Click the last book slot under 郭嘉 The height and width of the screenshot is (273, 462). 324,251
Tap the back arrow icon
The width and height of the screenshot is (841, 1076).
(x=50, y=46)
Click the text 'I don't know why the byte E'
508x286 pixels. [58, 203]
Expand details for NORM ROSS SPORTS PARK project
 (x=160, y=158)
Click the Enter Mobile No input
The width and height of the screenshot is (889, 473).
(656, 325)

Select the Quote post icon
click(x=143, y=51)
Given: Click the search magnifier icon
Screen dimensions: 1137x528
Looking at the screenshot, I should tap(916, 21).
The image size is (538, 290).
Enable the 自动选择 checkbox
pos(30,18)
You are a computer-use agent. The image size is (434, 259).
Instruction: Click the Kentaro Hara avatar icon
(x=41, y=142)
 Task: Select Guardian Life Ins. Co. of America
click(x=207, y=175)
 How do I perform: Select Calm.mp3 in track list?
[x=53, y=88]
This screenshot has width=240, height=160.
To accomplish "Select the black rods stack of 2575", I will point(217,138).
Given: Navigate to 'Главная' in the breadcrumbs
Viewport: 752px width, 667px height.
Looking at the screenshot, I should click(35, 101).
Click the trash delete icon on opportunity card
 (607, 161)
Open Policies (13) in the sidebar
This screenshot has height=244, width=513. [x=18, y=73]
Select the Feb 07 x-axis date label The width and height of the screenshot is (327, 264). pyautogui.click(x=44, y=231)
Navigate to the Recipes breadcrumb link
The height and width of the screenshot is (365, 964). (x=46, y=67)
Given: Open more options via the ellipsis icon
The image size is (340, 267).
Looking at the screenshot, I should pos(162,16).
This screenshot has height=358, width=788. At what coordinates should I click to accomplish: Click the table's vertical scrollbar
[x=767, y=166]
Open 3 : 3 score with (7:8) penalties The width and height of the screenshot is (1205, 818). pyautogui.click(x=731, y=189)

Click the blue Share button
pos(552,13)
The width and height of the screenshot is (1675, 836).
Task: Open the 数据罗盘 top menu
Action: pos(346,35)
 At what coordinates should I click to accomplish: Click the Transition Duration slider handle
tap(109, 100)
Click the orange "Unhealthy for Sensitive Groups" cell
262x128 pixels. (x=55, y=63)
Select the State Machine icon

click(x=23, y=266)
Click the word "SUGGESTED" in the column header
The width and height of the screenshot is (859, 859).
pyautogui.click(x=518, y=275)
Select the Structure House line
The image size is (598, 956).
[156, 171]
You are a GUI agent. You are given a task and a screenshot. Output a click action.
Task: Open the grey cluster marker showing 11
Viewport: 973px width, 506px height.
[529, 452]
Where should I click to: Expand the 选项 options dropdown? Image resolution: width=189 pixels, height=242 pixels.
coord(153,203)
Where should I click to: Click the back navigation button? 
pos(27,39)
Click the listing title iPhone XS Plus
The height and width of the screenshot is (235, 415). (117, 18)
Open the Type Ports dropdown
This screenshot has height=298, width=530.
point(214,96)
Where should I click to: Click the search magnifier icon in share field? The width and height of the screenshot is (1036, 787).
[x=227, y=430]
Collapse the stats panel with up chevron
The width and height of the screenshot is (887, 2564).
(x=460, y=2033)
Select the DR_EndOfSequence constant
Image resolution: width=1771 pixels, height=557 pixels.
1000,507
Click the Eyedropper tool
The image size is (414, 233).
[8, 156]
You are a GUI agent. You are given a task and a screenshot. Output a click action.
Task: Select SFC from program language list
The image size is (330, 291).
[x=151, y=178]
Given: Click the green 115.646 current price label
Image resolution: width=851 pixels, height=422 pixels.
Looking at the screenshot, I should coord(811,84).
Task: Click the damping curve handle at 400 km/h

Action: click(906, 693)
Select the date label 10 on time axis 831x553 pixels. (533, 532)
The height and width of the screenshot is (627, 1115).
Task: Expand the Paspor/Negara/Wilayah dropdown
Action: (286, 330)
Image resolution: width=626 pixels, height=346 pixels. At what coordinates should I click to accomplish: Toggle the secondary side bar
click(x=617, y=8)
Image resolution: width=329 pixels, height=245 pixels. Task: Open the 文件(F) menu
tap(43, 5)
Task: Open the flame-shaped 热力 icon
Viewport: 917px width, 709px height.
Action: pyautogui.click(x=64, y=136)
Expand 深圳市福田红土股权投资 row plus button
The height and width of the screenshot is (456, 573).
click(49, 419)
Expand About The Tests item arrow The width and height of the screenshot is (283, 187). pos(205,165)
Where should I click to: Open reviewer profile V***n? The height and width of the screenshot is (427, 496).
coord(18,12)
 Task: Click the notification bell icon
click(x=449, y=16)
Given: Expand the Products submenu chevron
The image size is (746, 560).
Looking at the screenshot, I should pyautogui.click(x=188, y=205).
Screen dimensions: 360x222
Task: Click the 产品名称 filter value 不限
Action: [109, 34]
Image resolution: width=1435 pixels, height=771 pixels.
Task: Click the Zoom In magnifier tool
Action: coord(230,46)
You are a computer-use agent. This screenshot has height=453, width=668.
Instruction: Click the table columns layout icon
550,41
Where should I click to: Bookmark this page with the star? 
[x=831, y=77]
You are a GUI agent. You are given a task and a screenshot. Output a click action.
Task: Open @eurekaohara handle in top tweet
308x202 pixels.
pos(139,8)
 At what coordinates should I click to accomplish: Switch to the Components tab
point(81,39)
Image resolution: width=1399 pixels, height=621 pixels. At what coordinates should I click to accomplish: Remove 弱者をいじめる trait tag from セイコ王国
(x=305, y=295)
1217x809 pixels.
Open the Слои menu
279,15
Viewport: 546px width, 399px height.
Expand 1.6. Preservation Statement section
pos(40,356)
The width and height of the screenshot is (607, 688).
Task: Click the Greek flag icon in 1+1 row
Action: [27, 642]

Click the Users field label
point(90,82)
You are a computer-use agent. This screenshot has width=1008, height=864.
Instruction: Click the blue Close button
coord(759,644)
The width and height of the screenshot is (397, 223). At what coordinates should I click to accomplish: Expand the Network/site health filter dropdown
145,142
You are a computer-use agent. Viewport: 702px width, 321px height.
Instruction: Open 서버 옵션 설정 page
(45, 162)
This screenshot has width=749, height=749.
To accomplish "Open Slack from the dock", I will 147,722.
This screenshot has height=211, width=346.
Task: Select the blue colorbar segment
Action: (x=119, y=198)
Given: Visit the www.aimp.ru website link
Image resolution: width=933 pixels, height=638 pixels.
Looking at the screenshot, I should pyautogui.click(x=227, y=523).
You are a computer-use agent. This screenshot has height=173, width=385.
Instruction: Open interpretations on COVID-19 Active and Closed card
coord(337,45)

*Assignment*
For each line of the material that contains "chevron", return a copy.

*Written answer*
Collapse the stats panel with up chevron
Given: Expand the Products submenu chevron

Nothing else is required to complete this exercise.